Anyway, Happy New Year!!

Mine started off with having to clean up puke all over the men's room and hallway at work. Seriously? Are there really people over the age of 20 that still drink until they puke all over the place the next morning? At least say something instead of leaving it for my opening bartender to step in. 

So first, a 2016 wrap up: Nothing has really changed. We still haven't hit the Power Ball, so Debbie is still selling cruises and I'm still working full time at the Moose Lodge. We did finally get some work done on the place, but not by me. We ended up hiring outside help which probably doubled the cost, but at least something got done. We've also got the water leak patched and an estimate to rip out all the old, crappy plumbing in this place and redo it while also adding in a hook-up for a washer/dryer out in the new shed. We will probably hold off until the snowbirds leave in May to do that. In the meantime, we're busy rearranging stuff and hauling away everything we can do without in an attempt to give ourselves some elbow room in here.

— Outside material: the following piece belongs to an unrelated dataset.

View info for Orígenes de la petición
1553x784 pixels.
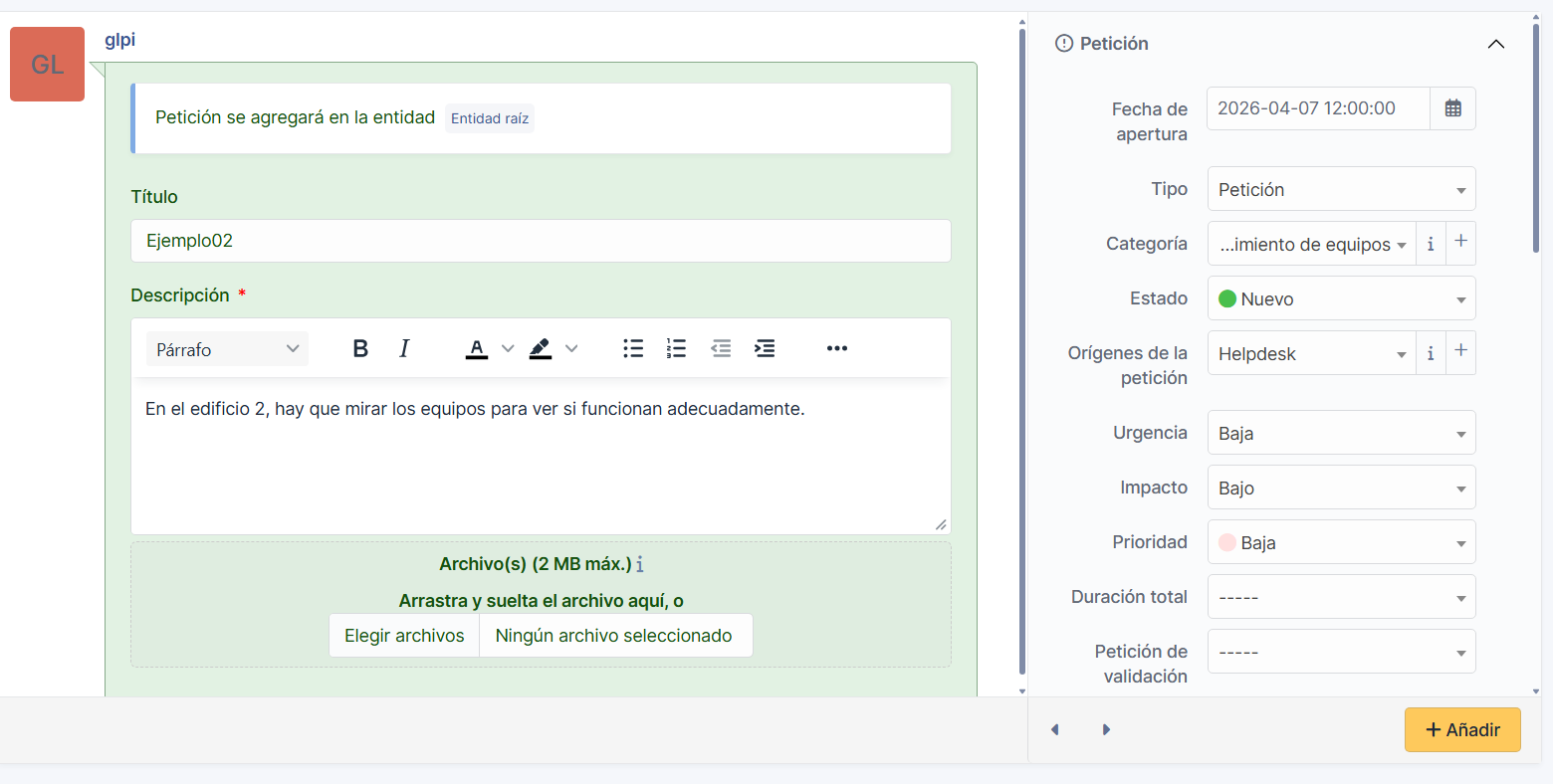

We did good on the reading front. I signed up for a 50 book challenge on Goodreads and managed to blow past that with 65 books total. The two of us put away something like 110+ books for the year. Not bad considering all the distractions like work. I re-signed up for another 50-book challenge for 2017. I thought about upping it, but decided to leave well enough alone. A book a week is a pretty good clip while working full-time. No sense in straining myself.

We again met our primary goals of not ending up homeless or killing anyone, but it was close on the second one a couple times. I've said it before but it needs repeating; of all the personality disorders out there, narcissism does not age well. There is nothing worse than a self-important asshat who has absolutely nothing meaningful to do with his time.

Predictions:

Last year I said the fracking bubble would continue leaking air, and it did. In spades. 2017 will be more of the same. Oil prices stayed low all of 2016 and even with the reductions in fracking and tar sands, that won't likely change much in 2017. As more countries like Japan, China, the EU continue wobbling, demand will likely continue to decline, while places like Russia and Saudi Arabia will keep pumping as much as they can.

I also expect 2017 to be the year of some sort of "event". A major bank failure, derivatives blow up defaults on car and/or student loans, real estate, stocks, bonds. There are lots of bubbles out there that look ready to pop. James Kunstler is calling The Donald the "Designated Bag Holder" which is something I've been saying all summer. Hillary may still end up being the winner of the 2016 election by not winning. If there is some kind of "event", we may end up with neither of us working. We have an emergency stash, but it ain't that big and even in the best of times, Zephyrhills is hardly a boom town. If things do go seriously sideways and you are related to one of us, expect company.

Well, I have to cut this short and get some dinner going.